Perubahan positif akan terlaksana, jika dapat memahami dan menghayati nilai-nilai kandungan al-Qur’an. Di mana al-Qur’an berfungsi sebagai pendorong dan pemandu demi berperannya manusia secara positif dalamk bidang kehidupan.
Dalam pandangan al-Qur’an, perubahan akan terlaksana jika dipenuhi dua syarat pokok yaitu:
Pertama adanya nilai atau ide dimana yang telah tertuang dalam petunjuk al-Qur’an dan penjelasan Rasulullah.

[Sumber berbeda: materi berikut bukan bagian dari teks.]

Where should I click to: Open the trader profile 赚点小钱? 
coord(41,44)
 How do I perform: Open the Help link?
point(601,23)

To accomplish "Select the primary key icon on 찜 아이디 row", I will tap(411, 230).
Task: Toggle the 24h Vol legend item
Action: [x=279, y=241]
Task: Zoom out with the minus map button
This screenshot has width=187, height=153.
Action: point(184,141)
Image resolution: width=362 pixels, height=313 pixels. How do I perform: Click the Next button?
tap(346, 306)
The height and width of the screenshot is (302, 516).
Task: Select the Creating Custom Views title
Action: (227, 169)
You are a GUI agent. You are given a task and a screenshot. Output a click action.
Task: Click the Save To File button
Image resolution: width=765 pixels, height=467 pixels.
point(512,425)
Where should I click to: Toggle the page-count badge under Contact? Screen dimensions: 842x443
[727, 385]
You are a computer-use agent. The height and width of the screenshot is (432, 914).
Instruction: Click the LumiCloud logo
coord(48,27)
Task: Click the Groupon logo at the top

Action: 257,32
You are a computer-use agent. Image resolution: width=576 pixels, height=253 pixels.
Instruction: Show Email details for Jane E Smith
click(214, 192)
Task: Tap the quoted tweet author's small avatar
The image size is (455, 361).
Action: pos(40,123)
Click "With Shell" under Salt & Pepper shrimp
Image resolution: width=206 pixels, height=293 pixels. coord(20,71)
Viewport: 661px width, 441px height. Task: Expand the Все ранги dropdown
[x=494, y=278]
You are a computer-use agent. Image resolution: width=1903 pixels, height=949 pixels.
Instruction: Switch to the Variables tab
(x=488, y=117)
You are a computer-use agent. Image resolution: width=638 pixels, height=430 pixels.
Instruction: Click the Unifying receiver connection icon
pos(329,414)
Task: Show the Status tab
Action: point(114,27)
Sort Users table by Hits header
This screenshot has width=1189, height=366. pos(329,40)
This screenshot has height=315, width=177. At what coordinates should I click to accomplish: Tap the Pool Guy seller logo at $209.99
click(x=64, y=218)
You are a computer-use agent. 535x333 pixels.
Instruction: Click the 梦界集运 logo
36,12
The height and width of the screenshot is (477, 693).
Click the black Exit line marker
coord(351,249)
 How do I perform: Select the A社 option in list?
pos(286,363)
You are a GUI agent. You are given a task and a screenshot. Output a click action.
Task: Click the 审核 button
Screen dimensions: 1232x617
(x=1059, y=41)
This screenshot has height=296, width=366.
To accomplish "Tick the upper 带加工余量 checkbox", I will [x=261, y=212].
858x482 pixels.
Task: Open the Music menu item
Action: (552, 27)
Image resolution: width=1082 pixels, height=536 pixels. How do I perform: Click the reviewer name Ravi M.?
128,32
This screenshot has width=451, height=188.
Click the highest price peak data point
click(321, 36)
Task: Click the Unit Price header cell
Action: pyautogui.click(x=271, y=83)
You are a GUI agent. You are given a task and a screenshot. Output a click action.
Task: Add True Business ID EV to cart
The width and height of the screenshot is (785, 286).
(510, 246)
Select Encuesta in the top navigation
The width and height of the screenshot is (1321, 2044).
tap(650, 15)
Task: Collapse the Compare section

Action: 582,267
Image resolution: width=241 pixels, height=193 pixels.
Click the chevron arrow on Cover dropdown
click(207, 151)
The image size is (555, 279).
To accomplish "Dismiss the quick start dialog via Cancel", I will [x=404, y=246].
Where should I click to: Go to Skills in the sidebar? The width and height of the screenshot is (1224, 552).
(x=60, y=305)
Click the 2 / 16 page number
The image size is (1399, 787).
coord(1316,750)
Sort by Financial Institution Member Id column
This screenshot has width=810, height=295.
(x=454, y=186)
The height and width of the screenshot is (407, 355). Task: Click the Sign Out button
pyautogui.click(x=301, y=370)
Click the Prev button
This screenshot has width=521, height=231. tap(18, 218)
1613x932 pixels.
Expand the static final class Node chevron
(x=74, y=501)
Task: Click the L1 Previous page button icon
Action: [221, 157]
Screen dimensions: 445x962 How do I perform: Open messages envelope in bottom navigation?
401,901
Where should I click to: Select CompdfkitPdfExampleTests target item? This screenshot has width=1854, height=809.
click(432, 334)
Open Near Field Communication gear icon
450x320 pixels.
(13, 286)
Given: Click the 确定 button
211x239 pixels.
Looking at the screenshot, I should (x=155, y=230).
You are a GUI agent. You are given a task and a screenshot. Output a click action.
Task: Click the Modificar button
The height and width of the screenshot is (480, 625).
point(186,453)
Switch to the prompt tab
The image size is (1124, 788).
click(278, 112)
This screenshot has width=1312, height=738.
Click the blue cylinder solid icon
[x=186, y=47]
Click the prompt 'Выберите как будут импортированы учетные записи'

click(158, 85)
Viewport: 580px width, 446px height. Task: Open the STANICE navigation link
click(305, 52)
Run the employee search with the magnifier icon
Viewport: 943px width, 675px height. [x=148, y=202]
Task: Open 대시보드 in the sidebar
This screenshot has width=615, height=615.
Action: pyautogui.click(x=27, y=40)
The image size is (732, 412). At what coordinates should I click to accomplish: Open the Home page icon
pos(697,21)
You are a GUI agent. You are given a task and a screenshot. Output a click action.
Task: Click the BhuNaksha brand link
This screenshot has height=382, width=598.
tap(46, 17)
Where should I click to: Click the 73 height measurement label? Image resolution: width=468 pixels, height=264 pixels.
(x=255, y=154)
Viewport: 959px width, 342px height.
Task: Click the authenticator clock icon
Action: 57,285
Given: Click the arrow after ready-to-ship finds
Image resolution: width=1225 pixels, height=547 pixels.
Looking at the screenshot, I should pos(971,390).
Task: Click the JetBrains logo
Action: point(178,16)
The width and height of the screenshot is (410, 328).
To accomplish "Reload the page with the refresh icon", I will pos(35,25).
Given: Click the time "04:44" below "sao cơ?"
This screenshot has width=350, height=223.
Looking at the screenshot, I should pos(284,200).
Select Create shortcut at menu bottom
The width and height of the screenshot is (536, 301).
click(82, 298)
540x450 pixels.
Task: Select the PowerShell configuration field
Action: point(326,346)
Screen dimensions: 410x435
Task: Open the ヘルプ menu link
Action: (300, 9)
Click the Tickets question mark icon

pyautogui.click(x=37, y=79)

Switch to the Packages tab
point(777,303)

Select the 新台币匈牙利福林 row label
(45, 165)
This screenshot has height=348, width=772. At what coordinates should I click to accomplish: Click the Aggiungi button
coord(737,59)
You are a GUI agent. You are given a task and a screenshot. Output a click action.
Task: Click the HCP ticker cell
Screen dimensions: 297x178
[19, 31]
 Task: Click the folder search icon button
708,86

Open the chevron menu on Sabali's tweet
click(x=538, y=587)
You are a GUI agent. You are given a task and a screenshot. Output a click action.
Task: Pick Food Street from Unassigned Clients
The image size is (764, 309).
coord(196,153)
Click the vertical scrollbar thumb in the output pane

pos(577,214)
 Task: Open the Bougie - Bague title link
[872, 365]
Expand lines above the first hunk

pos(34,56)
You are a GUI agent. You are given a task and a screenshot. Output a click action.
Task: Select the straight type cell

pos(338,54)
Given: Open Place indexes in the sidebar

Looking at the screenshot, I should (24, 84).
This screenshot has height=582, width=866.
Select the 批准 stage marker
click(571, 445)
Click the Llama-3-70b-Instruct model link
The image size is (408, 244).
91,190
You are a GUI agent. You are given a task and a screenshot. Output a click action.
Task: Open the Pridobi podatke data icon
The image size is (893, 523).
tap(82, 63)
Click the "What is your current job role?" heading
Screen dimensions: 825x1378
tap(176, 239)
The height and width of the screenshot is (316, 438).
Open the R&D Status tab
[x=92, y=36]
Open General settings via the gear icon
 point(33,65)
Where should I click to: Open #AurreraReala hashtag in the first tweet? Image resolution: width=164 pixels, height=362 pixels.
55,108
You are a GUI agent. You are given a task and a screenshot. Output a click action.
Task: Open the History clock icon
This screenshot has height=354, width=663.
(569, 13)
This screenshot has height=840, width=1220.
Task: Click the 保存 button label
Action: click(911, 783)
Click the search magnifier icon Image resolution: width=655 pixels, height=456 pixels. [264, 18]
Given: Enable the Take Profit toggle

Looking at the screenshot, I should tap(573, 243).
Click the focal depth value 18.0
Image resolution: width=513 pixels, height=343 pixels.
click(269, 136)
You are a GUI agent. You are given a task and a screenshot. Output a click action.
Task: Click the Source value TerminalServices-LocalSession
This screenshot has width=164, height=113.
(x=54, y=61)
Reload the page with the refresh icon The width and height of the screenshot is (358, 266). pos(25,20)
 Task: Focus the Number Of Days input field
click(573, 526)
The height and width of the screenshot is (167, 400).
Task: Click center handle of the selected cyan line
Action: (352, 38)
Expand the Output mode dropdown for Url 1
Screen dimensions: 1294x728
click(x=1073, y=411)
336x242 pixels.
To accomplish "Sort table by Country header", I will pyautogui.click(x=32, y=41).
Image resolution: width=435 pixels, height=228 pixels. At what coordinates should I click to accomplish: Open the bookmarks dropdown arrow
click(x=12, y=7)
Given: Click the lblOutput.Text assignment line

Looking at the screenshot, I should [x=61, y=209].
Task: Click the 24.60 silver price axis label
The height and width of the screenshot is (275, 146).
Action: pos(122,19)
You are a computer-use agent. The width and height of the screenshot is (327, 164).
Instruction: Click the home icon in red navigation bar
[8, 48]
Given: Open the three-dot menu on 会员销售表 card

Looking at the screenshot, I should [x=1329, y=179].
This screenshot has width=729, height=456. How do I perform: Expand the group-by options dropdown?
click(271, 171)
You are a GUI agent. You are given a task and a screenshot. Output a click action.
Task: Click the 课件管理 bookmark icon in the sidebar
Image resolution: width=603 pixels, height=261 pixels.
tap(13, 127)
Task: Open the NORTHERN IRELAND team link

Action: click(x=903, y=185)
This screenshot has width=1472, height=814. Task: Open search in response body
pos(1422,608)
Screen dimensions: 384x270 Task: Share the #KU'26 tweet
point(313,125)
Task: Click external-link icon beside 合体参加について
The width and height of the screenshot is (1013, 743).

Kedua adanya pelaku-pelaku yang menyesuaikan diri dengan nilai-nilai tersebut. Dalam hal ini adalah manusia-manusia yang hidup dalam suatu tempat dan yang selalu terikat dengan hukum-hukum masyarakat yang telah ditetapkan, di mana manusia adalah pelaku perubahan sekaligus yang menciptakan sejarah.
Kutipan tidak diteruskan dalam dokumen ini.